Hang it high. And dry.
My Uncle Sandy spent his life on the water. His leather skin was tough, baked deep by the water sun, dug deep by a lifetime's worth of voyages. Out there, and back again, were written on his face. For me, back here, where he started, writing even these few words about him turns my mind to wondering how, and why he did all of the things he did-
I stop. And hold. I don't want to disturb the fresh, fragile skin of my own equanimity, the perilous balance that I've bought and held through days now - my skin is new, and finely stretched. It hold no elasticity as yet, knows no capacity for absorption and recoil, runs thin as a sheen of water on a glass, a skin of plastic wrap across a cup of tea - put it in the microwave if you must, and threaten it, but do not heat -
It may explode. Like a baby it needs nursing, tender words - All births hurt.

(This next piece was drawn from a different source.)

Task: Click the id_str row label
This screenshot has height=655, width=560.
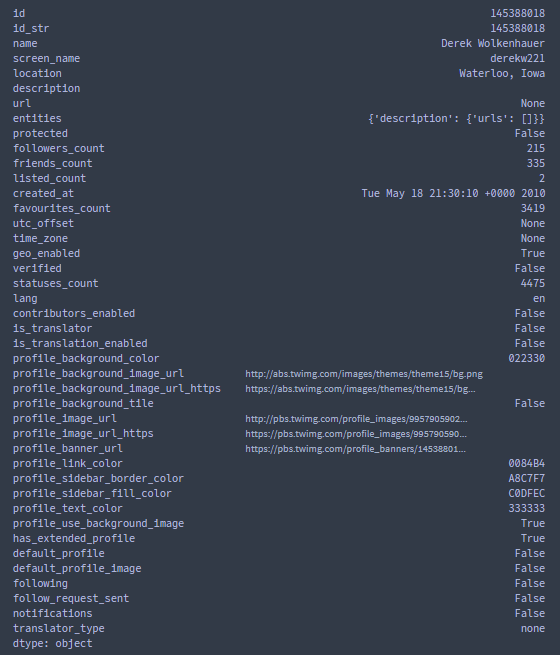Action: pyautogui.click(x=31, y=28)
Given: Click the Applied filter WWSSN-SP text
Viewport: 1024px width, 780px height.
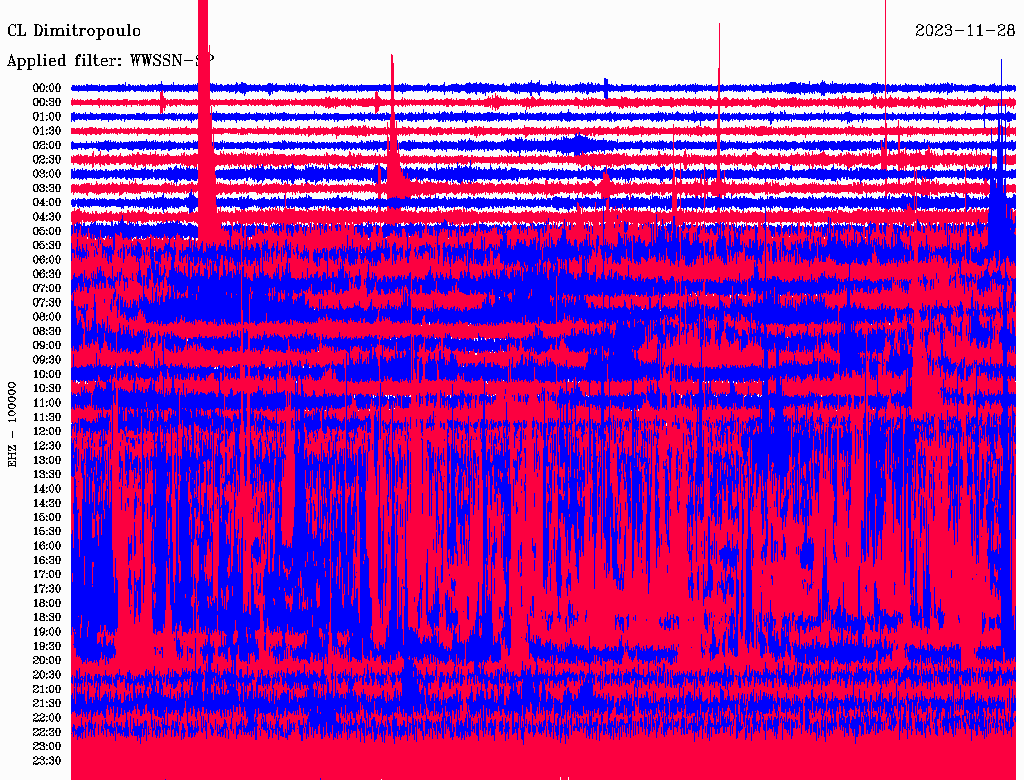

Sandy spent a lifetime on the ocean learning to wear himself. Give me a week or two, a month, to grow calluses, dig grooves that will stretch and bend -
A sailor went to sea - sea - sea
And there he carried me.
In a sack made of leather strung with feathers and shells
All hanging down his back in a rattle and a clatter
Tangled up with the sound of the little silver bells
That he wore in his hair
Down his stiff and tarry neck
And the cats that came twining all around his horny feet
Did call and protest at every rattling step -
How they purred when he buttered, how they wailed when he'd call
What a clinging clanging jingling jangling howling caterwaul!